Passage to read
Infectious storytelling

How zombies explain Brexit: the satire of “28 Years Later”

In a post-apocalyptic horror sequel, monsters and mockery co-exist

Jun 27, 2025 12:05 PM

Taking back control

THE ZOMBIES in “28 Days Later” are not actually zombies, as any horror aficionado will tell you. In the film of 2002, the ravenous monsters are simply people who have contracted a “rage virus” which turns them into homicidal maniacs. True, these swarming fiends are as mindlessly brutal as any zombie, but, as they have not died and been reanimated, they do not meet the traditional criteria.

That did not stop the rage virus from going viral in another way, and unleashing a zombie horde which has been shambling across the landscape of popular culture ever since. Written by Alex Garland and directed by Danny Boyle, “28 Days Later” is widely credited with bringing zombies back from the dead and into the mainstream: its influence can be detected in subsequent films, games and television series with such lively titles as “Dawn of the Dead”, “Shaun of the Dead”, “The Walking Dead” and “The Last of Us”.

Zombies, which are rooted in Haitian folklore, have bite in the 21st century. They capture something of the us-versus-them attitude that has taken hold in countries across the world. In today’s polarised environment, many viewers may fancy themselves as brave insurgents fighting off aggressive, braindead opponents. Visions of societal collapse are also spookily appealing at a time when the social contract seems to be tattered in many places.

Tasks to carry out
**1)** Reproduce everything in the zombie film article from "In a post-apocalyptic" down to "the traditional criteria.".
**2)** Answer these from the zombie film article:
(a) In what year did "28 Days Later" come out?
(b) Who directed "28 Days Later"?
(c) In which folklore are zombies rooted?
The records have nothing to do with the zombie film article.

Record excerpts
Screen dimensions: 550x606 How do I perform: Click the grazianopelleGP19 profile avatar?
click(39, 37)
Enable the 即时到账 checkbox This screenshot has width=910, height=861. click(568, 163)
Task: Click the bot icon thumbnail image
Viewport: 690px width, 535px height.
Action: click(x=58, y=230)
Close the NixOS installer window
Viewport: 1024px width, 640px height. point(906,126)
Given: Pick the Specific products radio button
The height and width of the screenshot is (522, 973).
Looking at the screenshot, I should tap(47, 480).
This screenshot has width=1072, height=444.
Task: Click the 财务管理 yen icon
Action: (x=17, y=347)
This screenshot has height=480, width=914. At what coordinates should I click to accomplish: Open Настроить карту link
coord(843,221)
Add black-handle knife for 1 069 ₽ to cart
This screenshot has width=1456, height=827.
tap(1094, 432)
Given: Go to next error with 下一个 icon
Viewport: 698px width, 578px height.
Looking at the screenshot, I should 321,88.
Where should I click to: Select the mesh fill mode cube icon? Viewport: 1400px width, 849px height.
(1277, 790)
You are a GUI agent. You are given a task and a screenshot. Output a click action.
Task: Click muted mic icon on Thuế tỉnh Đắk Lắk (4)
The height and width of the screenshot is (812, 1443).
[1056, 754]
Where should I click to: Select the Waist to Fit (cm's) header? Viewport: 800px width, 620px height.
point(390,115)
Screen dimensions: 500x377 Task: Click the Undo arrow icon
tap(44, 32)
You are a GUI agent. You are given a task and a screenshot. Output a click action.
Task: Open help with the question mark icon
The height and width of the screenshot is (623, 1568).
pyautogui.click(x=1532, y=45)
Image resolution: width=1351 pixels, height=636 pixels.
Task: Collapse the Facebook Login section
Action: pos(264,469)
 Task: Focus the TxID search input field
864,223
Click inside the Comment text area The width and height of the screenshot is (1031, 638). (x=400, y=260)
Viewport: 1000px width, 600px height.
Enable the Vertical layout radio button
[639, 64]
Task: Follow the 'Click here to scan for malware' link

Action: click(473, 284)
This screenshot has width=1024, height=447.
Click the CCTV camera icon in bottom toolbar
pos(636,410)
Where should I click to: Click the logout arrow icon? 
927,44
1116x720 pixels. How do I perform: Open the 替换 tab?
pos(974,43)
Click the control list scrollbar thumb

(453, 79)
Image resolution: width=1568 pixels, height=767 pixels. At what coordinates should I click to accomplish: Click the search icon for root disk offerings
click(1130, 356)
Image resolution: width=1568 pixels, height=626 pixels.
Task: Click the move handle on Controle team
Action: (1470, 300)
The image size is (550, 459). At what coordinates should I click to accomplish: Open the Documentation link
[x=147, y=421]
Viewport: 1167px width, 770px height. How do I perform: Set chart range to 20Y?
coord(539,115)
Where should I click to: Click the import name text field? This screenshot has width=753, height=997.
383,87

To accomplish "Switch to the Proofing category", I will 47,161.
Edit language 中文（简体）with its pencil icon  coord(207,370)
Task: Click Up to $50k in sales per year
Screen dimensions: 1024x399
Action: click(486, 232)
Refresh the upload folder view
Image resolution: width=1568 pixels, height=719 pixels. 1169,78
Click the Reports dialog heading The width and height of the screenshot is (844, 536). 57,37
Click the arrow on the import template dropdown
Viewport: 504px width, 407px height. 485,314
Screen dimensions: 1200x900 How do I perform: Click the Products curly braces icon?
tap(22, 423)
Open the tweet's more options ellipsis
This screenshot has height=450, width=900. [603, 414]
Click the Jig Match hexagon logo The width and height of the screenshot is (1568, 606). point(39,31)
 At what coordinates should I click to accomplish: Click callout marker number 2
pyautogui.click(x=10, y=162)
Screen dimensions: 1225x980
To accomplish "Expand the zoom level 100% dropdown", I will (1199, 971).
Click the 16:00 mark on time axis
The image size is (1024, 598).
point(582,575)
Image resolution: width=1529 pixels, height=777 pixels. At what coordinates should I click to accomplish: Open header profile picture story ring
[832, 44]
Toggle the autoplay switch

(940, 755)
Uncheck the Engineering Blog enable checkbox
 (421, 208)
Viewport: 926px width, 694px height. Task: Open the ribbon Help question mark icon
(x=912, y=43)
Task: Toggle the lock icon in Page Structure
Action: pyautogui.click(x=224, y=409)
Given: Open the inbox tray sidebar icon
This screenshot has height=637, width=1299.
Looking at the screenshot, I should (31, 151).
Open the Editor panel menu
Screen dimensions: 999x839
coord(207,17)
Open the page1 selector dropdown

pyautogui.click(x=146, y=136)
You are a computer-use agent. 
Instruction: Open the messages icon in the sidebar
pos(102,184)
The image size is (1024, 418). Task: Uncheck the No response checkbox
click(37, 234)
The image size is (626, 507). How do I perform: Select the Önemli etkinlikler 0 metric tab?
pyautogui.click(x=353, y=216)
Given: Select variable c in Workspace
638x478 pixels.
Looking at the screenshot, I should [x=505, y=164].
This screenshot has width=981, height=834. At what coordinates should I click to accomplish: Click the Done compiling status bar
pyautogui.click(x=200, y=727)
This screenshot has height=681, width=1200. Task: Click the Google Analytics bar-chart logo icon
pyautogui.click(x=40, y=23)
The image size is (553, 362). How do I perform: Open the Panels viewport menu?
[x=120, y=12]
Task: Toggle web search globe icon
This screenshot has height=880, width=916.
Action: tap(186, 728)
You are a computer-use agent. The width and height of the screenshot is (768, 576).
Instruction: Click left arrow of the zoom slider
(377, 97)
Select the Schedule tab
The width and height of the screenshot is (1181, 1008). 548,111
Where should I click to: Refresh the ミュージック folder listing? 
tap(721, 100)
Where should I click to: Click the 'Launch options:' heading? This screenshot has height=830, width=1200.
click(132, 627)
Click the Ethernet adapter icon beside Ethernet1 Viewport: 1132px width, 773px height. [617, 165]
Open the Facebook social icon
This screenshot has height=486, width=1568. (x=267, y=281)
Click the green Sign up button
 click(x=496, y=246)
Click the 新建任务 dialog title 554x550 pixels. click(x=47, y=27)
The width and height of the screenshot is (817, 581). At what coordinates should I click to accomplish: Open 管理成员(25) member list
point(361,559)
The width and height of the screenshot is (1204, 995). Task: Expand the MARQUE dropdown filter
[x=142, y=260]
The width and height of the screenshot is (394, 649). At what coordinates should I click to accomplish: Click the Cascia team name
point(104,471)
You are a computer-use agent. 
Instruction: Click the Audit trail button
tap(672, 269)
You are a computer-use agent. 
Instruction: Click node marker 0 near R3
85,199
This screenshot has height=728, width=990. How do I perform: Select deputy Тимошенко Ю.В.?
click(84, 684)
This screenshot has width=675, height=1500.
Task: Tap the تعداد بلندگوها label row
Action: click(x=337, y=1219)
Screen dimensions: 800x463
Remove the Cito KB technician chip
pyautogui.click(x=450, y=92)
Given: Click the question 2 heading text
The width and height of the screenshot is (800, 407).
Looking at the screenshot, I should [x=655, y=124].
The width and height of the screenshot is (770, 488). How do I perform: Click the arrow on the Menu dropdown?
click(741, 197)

Exercise solutions
**1)**
In a post-apocalyptic horror sequel, monsters and mockery co-exist

Jun 27, 2025 12:05 PM

Taking back control

THE ZOMBIES in “28 Days Later” are not actually zombies, as any horror aficionado will tell you. In the film of 2002, the ravenous monsters are simply people who have contracted a “rage virus” which turns them into homicidal maniacs. True, these swarming fiends are as mindlessly brutal as any zombie, but, as they have not died and been reanimated, they do not meet the traditional criteria.

**2)**
(a) 2002
(b) Danny Boyle
(c) Haitian folklore